When he was announced as entering the WWE Hall Of Fame, it was a bit surprising. However, after Bruno went in last year, it wasn’t totally shocking. Seems WWE has made a point to reach out to their past stars in recent years and extend olive branches to those who have criticized them. Warrior appearing in WWE video game ads showed that the “ice had thawed” and his speech at the Hall Of Fame showed that while all was not forgotten (he made it a point to bring up the DVD) all did appear forgiven. The photo of Warrior hugging Vince McMahon certainly was one many fans never thought they would see.

At Raw this past Monday, Warrior made what turned out to be his final public appearance, addressing the fans who supported him, and those who only know of his legend from digging into past matches. His words that night were like a classic Ultimate Warrior promo (intense, a little confusing), but bizarrely, he ended up giving his own epitaph.

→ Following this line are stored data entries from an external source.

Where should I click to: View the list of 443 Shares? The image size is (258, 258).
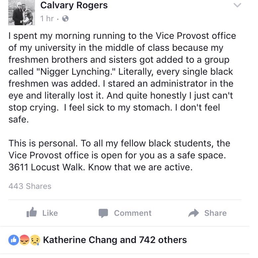[x=30, y=186]
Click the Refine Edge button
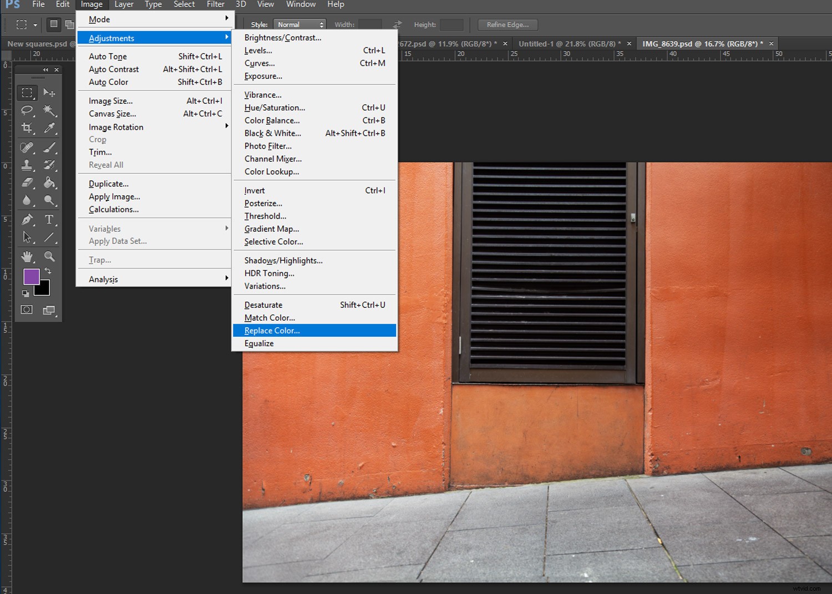Viewport: 832px width, 594px height. 507,24
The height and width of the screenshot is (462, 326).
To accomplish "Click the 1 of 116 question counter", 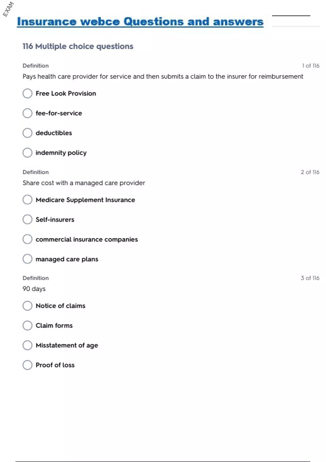I will [311, 66].
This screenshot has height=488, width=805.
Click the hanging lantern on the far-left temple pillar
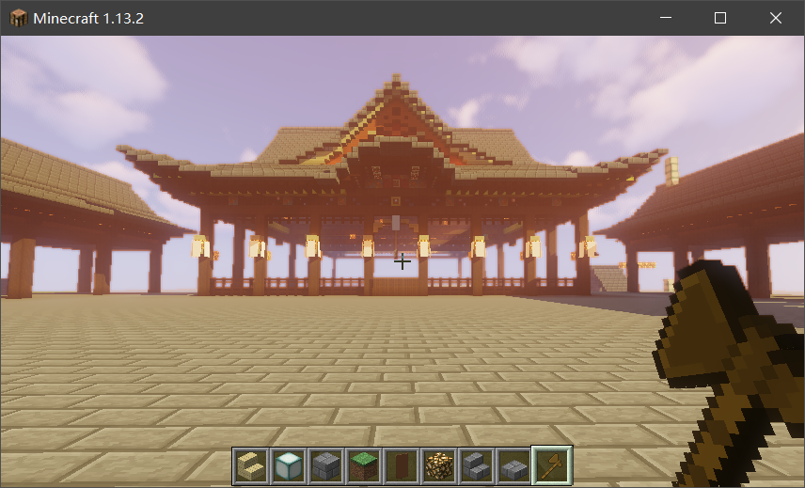pyautogui.click(x=199, y=246)

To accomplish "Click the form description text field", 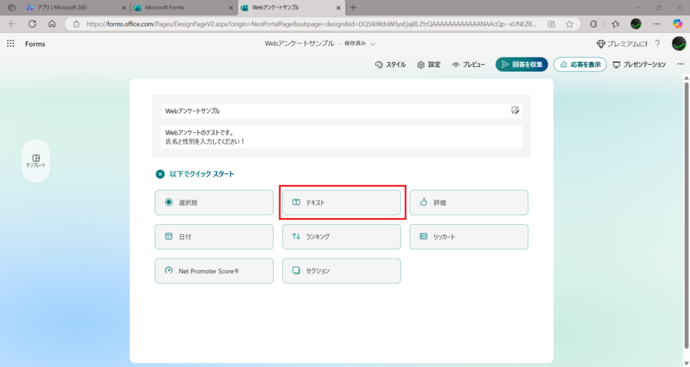I will point(341,137).
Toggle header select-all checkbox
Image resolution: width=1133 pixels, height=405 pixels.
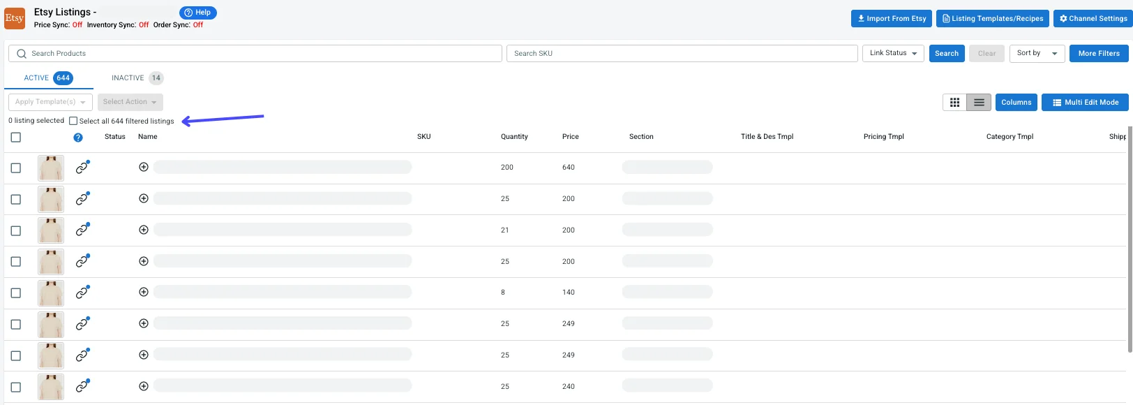pos(16,138)
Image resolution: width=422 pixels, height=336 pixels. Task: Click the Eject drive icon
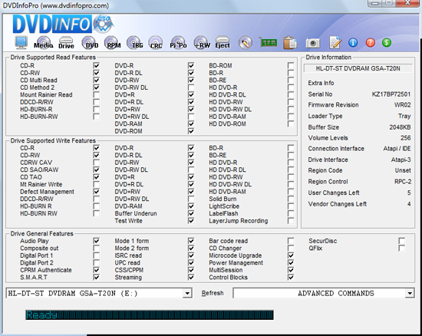point(223,43)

“Every man’s heart one day beats its final beat. His lungs breathe a final breath. And if what that man did in his life makes the blood pulse through the body of others and makes them bleed deeper into something larger than life… then his essence, his spirit, will be immortalized. By the storytellers, by the loyalty, by the memory of those who honor him and make the running the man did live forever.“

No one will ever list Warrior as the greatest wrestler of all time. Realistically, his career as an active star and main event talent was a short one. However, he made a memorable impact on the fans, and for the generation that lived through his run at the top, he was someone you will never forget. Sitting in an arena, hearing that machine-gun guitar line, jumping up to watch him run to the ring, shaking the ropes and looking like he was going to explode. If you ever experienced it, and I did many times, it was totally unique and that is what truly set Warrior apart. In a business filled with people who are “different” than everyone else, Warrior stood out. There was only one. Rest In Peace.